PROBLEM:
Take the records below and extract, word for word, the lines from the one containing "Instruction: Delete the Massage 60 min entry" through the final line, inclusive. Omit pictures.

════════════════════

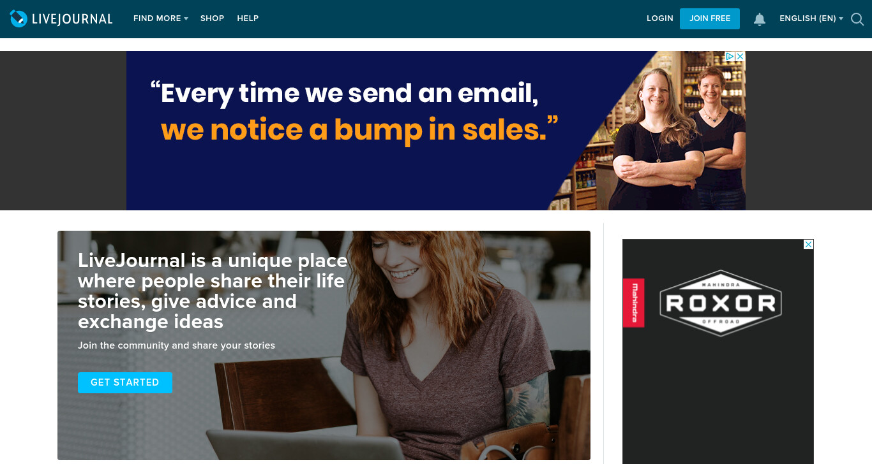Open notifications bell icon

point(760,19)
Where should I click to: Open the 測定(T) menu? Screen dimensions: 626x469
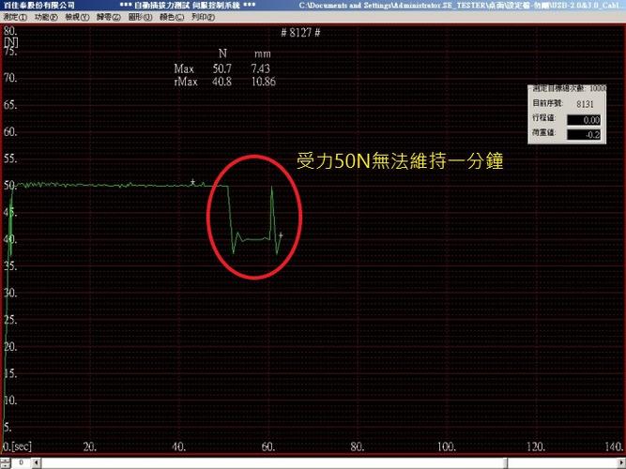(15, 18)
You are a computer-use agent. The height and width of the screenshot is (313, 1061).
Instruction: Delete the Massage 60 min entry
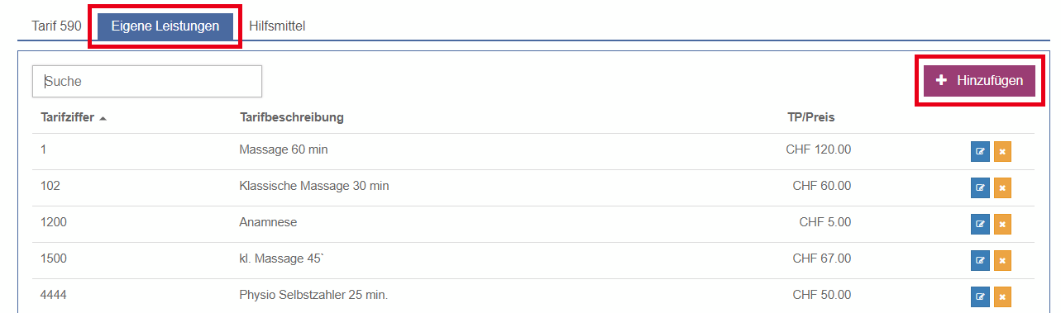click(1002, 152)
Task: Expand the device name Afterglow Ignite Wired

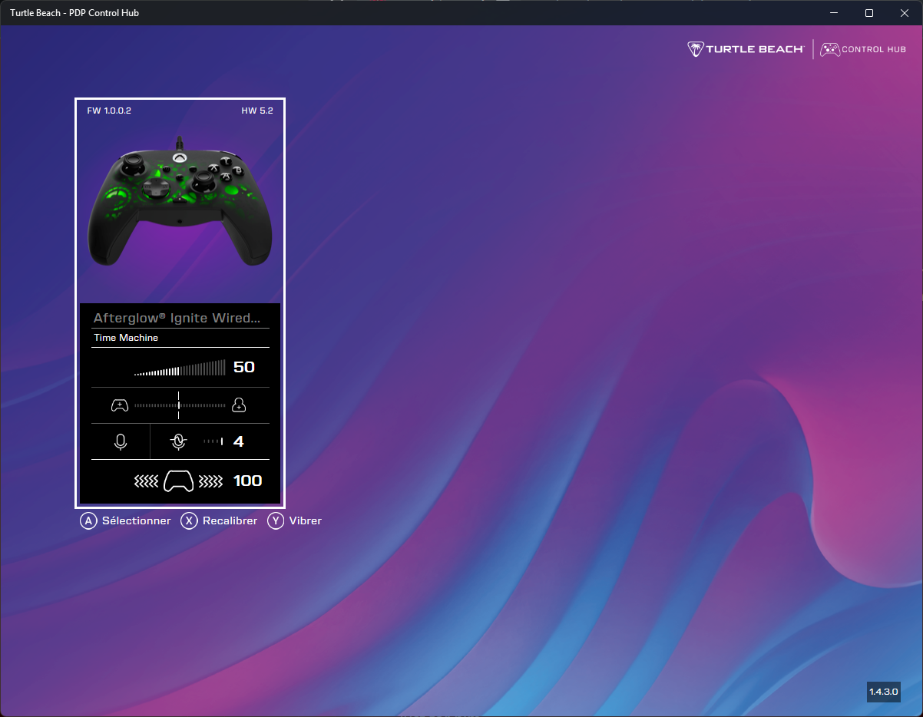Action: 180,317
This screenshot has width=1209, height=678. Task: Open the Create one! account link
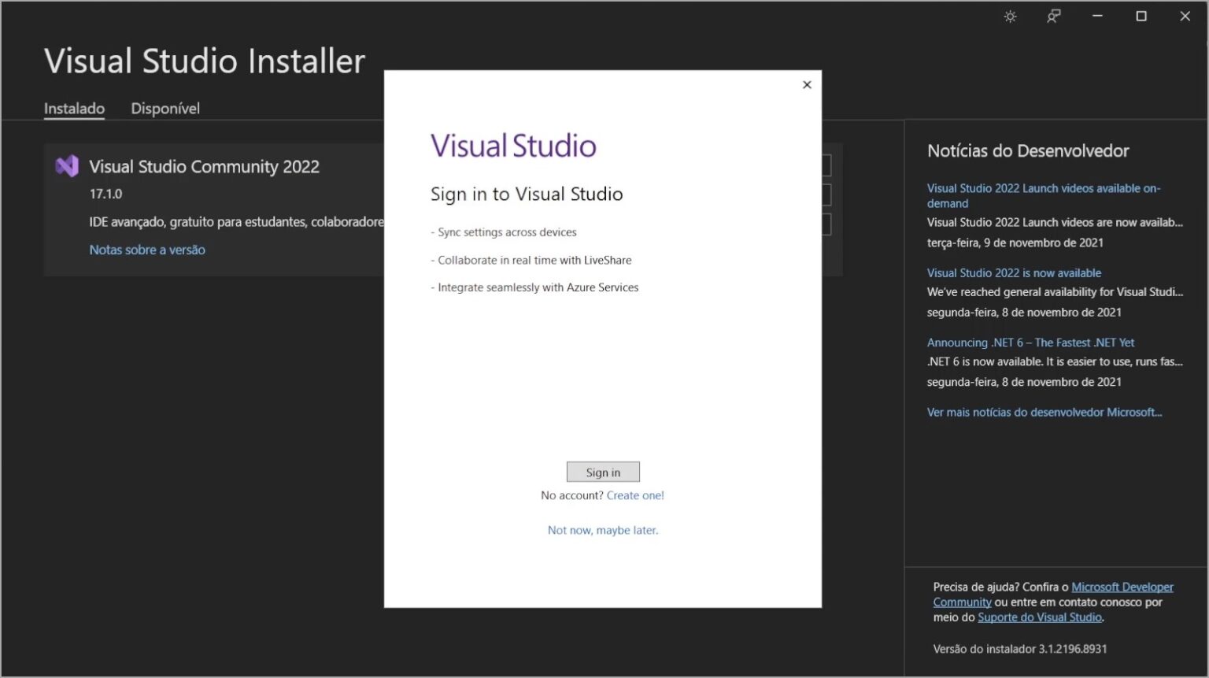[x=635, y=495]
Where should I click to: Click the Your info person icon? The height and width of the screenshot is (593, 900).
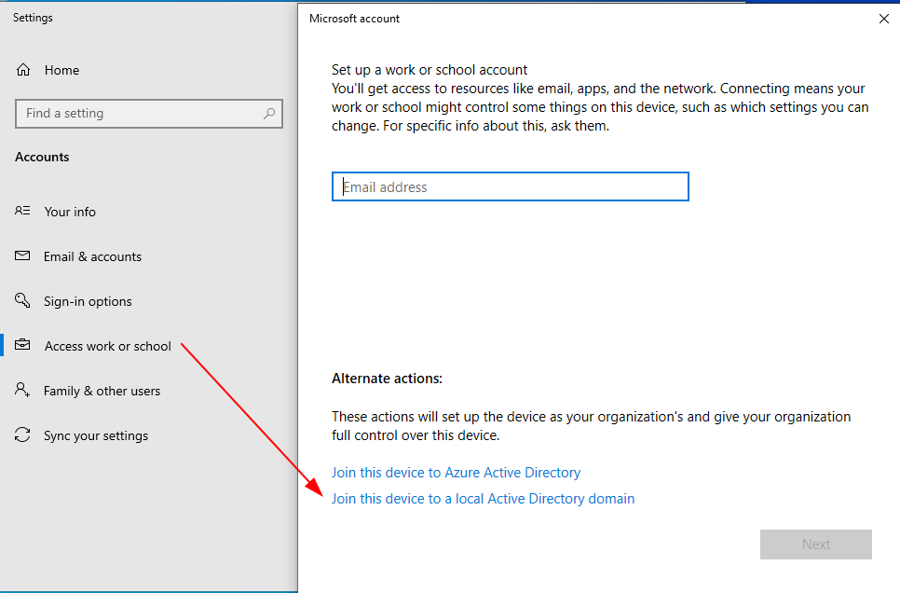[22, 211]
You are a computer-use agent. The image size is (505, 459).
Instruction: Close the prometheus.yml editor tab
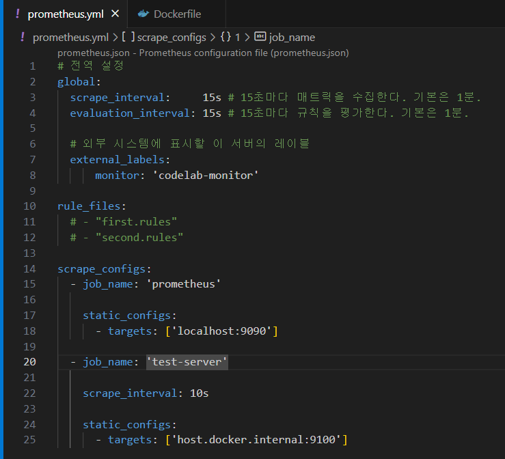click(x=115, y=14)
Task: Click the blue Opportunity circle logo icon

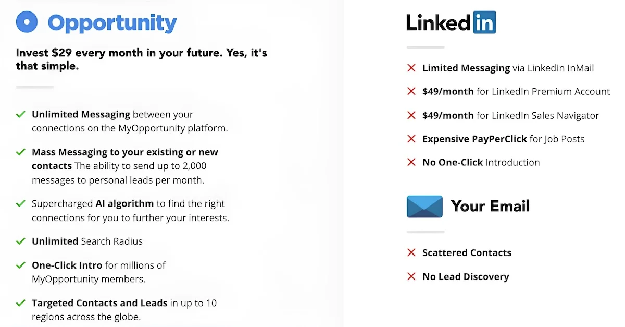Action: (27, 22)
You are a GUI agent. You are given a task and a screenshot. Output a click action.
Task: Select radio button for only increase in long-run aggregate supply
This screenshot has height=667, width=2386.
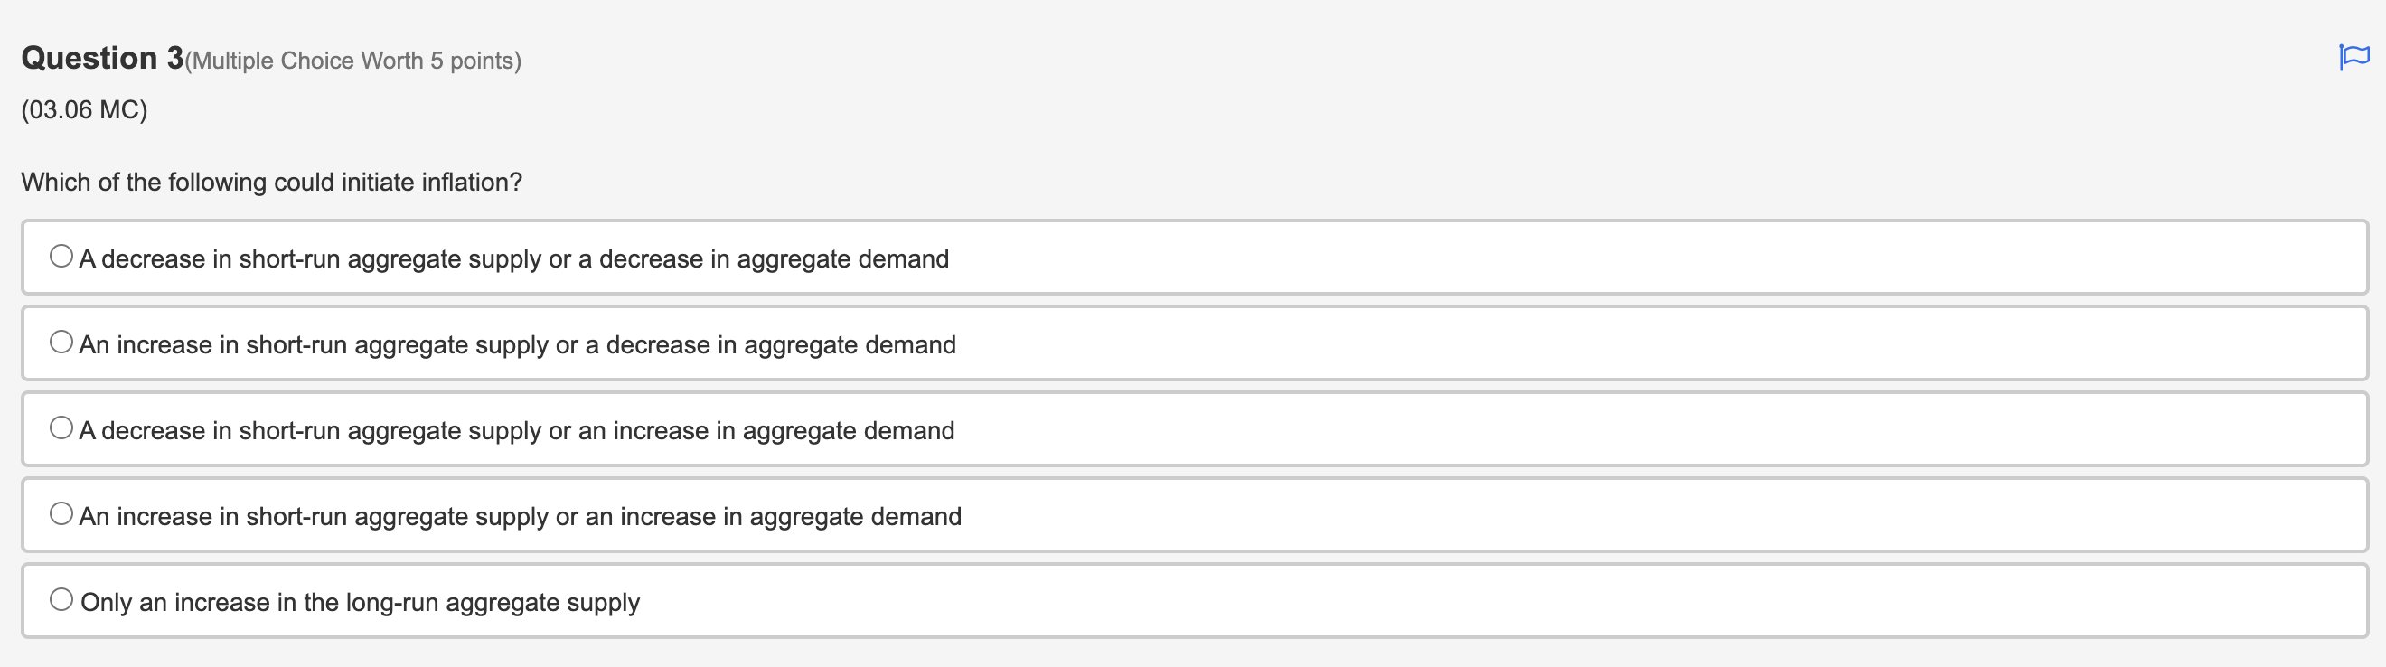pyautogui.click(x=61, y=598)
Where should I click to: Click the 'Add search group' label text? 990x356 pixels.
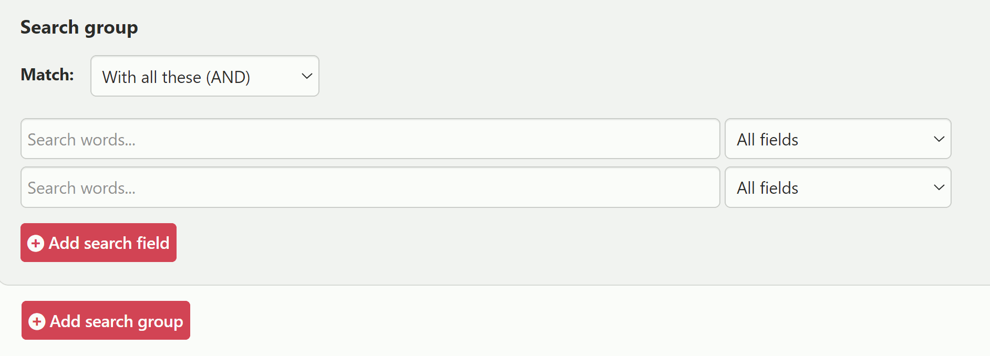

════════════════════

SOLVED PROBLEM:
Instruction: Delete the Massage 60 min entry
click(1002, 152)
Task: Expand the device name Afterglow Ignite Wired

Action: 180,317
This screenshot has width=1209, height=678. Task: Open the Create one! account link
[x=635, y=495]
Where should I click to: Click the Your info person icon? The height and width of the screenshot is (593, 900).
[22, 211]
You are a computer-use agent. The image size is (505, 459).
Instruction: Close the prometheus.yml editor tab
click(x=115, y=14)
Task: Click the blue Opportunity circle logo icon

Action: (27, 22)
You are a GUI agent. You are given a task and a screenshot. Output a click action.
Task: Select radio button for only increase in long-run aggregate supply
This screenshot has height=667, width=2386.
pyautogui.click(x=61, y=598)
Where should I click to: Click the 'Add search group' label text? 990x356 pixels.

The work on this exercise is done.